Jumlah uang yang tidak artinya bagi mereka berdua seperti menjadi uang yang sudah lama tidak pernah didapatkan oleh pengemis tersebut.
“Duh gue jadi sedih beneran nih Git”, Lisa mengusap matanya yang sedikit berkaca-kaca.
“Sama, gue juga Lis”

Beberapa menit kemudian, dari gerbong sebelah, masuk lima orang anak muda lengkap dengan alat musik buatan mereka sendiri, mengambil posisi menyebar diantara penumpang siap-siap untuk bernyanyi, sepertinya mereka adalah anak kuliah yang senang mencari uang jajan tambahan dengan mengamen di kereta.
Gita langsung menegakkan tubuhnya, “Eh Lis, perhatiin satu-satu tampang mereka, biasanya suka ada yang ganteng lho”
“DASARRRRRR LUUUUU, gak dimana-mana selalu cari pemandangan indah”, Lisa sewot melihat tingkah Gita
“Lho kenapa sih?? Gak salah dong refreshing dikit liat tampang cute setelah daritadi liat yang dekil-dekil”.

Para pengamen itu mulai bernyanyi, kekompakan mereka dalam memainkan alat musik dan bernyanyi cukup memberi hiburan ditengah-tengah udara panas dalam kereta. Setelah menyanyikan dua lagu, salah seorang dari mereka yang mempunyai tampang lumayan manis mengeluarkan plastic tempat uang dan berjalan diantara penumpang meminta sumbangan sekedarnya,
Lisa kembali merogoh tas untuk mengambil uang ribuan, tapi saat tangannya terangkat ke atas, Gita langsung merebut uang tersebut.
“Kali ini gue yang ngasih uangnya, dari tadi kan lu terus”
Gita memasukkan selembar seribuan ke dalam tempat uang tersebut sambil sedikit tersenyum kepada pengamen tersebut.
“Ancur banget emang lu”, Lisa memegang perutnya yang terasa keram akibat terlalu banyak tertawa melihat tingkah Gita.

Sudah satu jam mereka lalui, Kereta mulai bergerak lambat dan akhirnya berhenti,
“Eh udah stasiun terakhir nih, turun yuk”Mereka melompat keluar dan berlari ke arah loket untuk membeli tiket pulang.

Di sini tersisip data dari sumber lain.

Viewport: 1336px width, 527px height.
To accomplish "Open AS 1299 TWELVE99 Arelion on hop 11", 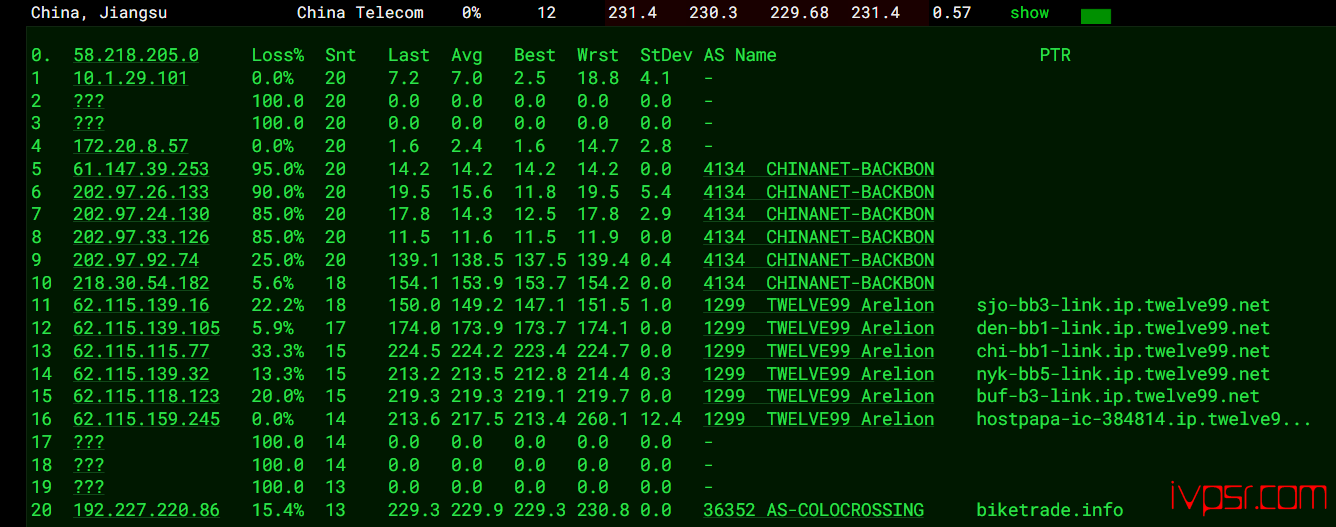I will [819, 305].
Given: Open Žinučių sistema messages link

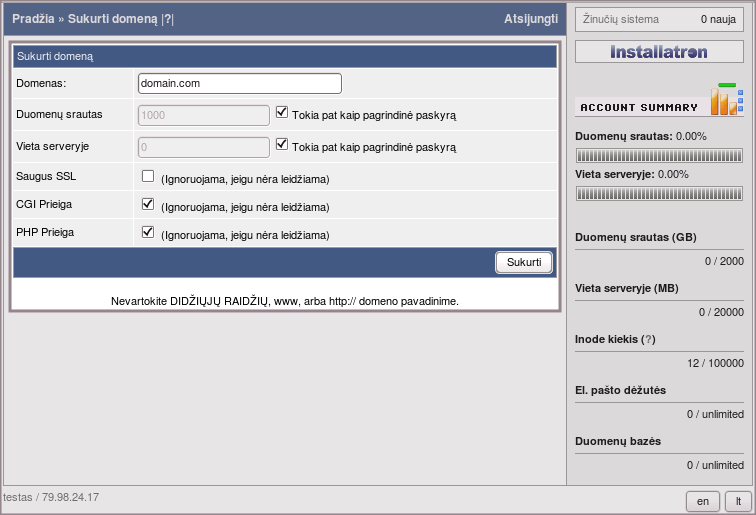Looking at the screenshot, I should click(x=620, y=18).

“Eh Git, makasih ya udah ajak gue jalan-jalan untuk dapatkan pengalaman yang berharga hari ini, lain waktu kalo lu pengen naek kereta lagi atau lu puny aide gila lain buat bagi-bagiin berkat, jangan lupa ajak gue ya”, Lisa melingkarkan lengannya ke pundak Gita
“Oke deh Lis, gue emang butuh pengawal kok, tampanglu kan sangar tuh, jadi gue bakalan aman kalo naek kereta bareng lu”.
Tangan Lisa segera melayang ke bagian pinggang Gita dan mencubitnya sekeras mungkin sampai Gita teriak-teriak minta ampun.